The official STM32 VS Code extension from STMicroelectronics represents a significant shift in the embedded development workflow. Rather than forcing developers into the heavyweight STM32CubeIDE Eclipse-based environment, the extension brings STM32 development into a modern, lightweight editor. But understanding what the extension actually does under the hood is important before trusting it for production firmware work.
At its core, the extension wraps a container-based or VM-based toolchain. On first install, it downloads a preconfigured virtual machine image that contains the arm-none-eabi-gcc toolchain, OpenOCD, and STM32CubeMX. This VM runs transparently in the background, and the extension communicates with it via a JSON-RPC bridge. This design means your host machine doesn't need to have the ARM toolchain installed globally — but it also means the extension has a large disk footprint and requires virtualization support.
Build integration is handled through CMake. The extension generates a CMakeLists.txt based on the CubeMX project configuration, and subsequent builds invoke CMake + Ninja through the VM. For CI/CD pipelines, this is an important detail: you cannot simply run the extension's build command in a GitHub Actions runner without also spinning up the VM, which makes headless CI more complex than with a standard Makefile workflow.

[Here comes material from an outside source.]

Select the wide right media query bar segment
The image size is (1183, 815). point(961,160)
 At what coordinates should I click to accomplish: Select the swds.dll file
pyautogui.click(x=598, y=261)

Debugging is handled through a GDB server proxy. The extension spawns OpenOCD (inside the VM) and connects VS Code's native debug adapter to it via a tunneled port. This architecture works reliably for single-core MCUs, but multi-core debugging on devices like the STM32MP1 requires additional configuration of the multi-target launch.json settings. The extension's documentation on this is sparse, and we found that direct OpenOCD configuration files from the command line are often more predictable for complex debugging scenarios.
Despite its quirks, the STM32 VS Code extension is a meaningful improvement for teams already standardized on VS Code. The IntelliSense configuration it generates (via c_cpp_properties.json with the correct include paths and defines from CubeMX) alone justifies its use — this was historically one of the most painful parts of setting up a productive STM32 development environment.